Don Michael Konrad – Fraternità e Missione
In queste settimane sto rileggendo I fratelli Karamazovdi Dostoevskij. Uno dei temi fondamentali del romanzo è l’importanza dell’amicizia. Vivendo in un monastero Alëša Karamazov, il personaggio centrale del racconto, impara lo sguardo di Cristo sulla realtà e sugli uomini da un anziano starec. Dopo la morte di quest’ultimo, torna nel mondo dove tutti lo cercano e desiderano averlo come amico personale. I due rapporti più significativi si istaurano però con suo fratello Mitja e con un gruppo di ragazzi.
L’amicizia tra Alëša e Mitja ci mostra quanto abbiamo bisogno di amici per poter guardare noi stessi con amore. Mitja, che ha un carattere pieno di contraddizioni, viene a un certo punto incarcerato per aver ucciso suo padre. Subendo tale accusa ingiusta, egli sviluppa in carcere una sete immensa di Dio. Vuole vedere Dio, ma più ancora vuole essere visto da Dio. «Fra mille tormenti: io sono! Al rogo: io sono! Me ne sto attaccato alla colonna, ma esisto, vedo il sole, e se non vedo il sole, so che c’è. E sapere che c’è il sole, è già tutta la vita». Solo se Dio esiste, la vita dell’uomo ha un senso. «Come farà l’uomo ad essere virtuoso senza Dio?» si chiede senza sosta Mitja. Chi potrebbe amare, chi potrebbe ringraziare, se la sua vita fosse esclusivamente frutto del caso?
- - -
**Problema proposto:** Stampi per intero, senza alcuna modifica, il brano sui fratelli Karamazov riportato sopra.
- - -
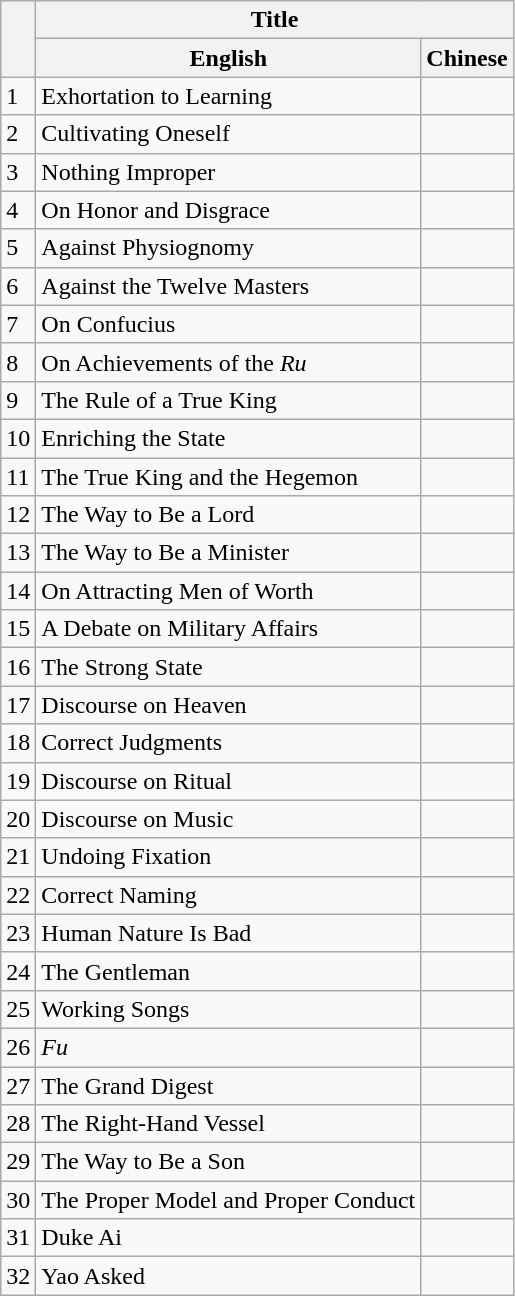
8 (18, 362)
Nothing Improper (228, 172)
Chinese (467, 58)
2 (18, 134)
On Honor and Disgrace (228, 210)
The Strong State (228, 667)
32 (18, 1276)
Against Physiognomy (228, 248)
The Rule of a True King (228, 400)
6 (18, 286)
Human Nature Is Bad (228, 933)
Title (274, 20)
22 (18, 895)
4 (18, 210)
Duke Ai (228, 1238)
14 (18, 591)
31 (18, 1238)
The Way to Be a Minister (228, 553)
17 (18, 705)
30 (18, 1200)
Undoing Fixation (228, 857)
Discourse on Music (228, 819)
24 (18, 971)
The Gentleman (228, 971)
7 (18, 324)
Enriching the State (228, 438)
29 (18, 1162)
9 (18, 400)
20 (18, 819)
The Way to Be a Lord (228, 515)
Correct Judgments (228, 743)
1 (18, 96)
15 (18, 629)
23 (18, 933)
16 (18, 667)
English (228, 58)
The Grand Digest (228, 1085)
Fu (228, 1047)
13 (18, 553)
The True King and the Hegemon (228, 477)
The Way to Be a Son (228, 1162)
26 (18, 1047)
Yao Asked (228, 1276)
On Confucius (228, 324)
A Debate on Military Affairs (228, 629)
Discourse on Heaven (228, 705)
5 (18, 248)
11 (18, 477)
Discourse on Ritual (228, 781)
3 (18, 172)
Exhortation to Learning (228, 96)
The Right-Hand Vessel (228, 1124)
Cultivating Oneself (228, 134)
21 (18, 857)
19 (18, 781)
Against the Twelve Masters (228, 286)
18 (18, 743)
On Attracting Men of Worth (228, 591)
On Achievements of the Ru (228, 362)
10 (18, 438)
Working Songs (228, 1009)
28 (18, 1124)
Correct Naming (228, 895)
The Proper Model and Proper Conduct (228, 1200)
25 (18, 1009)
27 (18, 1085)
12 (18, 515)
Capture the cell that displays the provided text and extract its (X, Y) central coordinate. 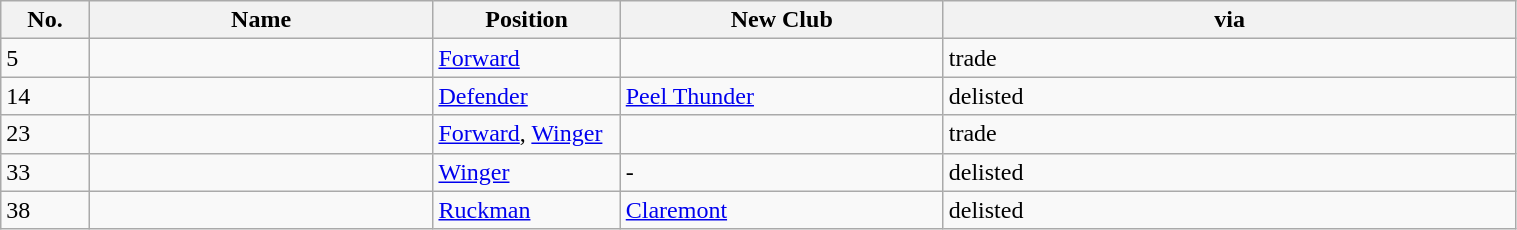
- - -
**Problema risolto:**
Don Michael Konrad – Fraternità e Missione
In queste settimane sto rileggendo I fratelli Karamazovdi Dostoevskij. Uno dei temi fondamentali del romanzo è l’importanza dell’amicizia. Vivendo in un monastero Alëša Karamazov, il personaggio centrale del racconto, impara lo sguardo di Cristo sulla realtà e sugli uomini da un anziano starec. Dopo la morte di quest’ultimo, torna nel mondo dove tutti lo cercano e desiderano averlo come amico personale. I due rapporti più significativi si istaurano però con suo fratello Mitja e con un gruppo di ragazzi.
L’amicizia tra Alëša e Mitja ci mostra quanto abbiamo bisogno di amici per poter guardare noi stessi con amore. Mitja, che ha un carattere pieno di contraddizioni, viene a un certo punto incarcerato per aver ucciso suo padre. Subendo tale accusa ingiusta, egli sviluppa in carcere una sete immensa di Dio. Vuole vedere Dio, ma più ancora vuole essere visto da Dio. «Fra mille tormenti: io sono! Al rogo: io sono! Me ne sto attaccato alla colonna, ma esisto, vedo il sole, e se non vedo il sole, so che c’è. E sapere che c’è il sole, è già tutta la vita». Solo se Dio esiste, la vita dell’uomo ha un senso. «Come farà l’uomo ad essere virtuoso senza Dio?» si chiede senza sosta Mitja. Chi potrebbe amare, chi potrebbe ringraziare, se la sua vita fosse esclusivamente frutto del caso?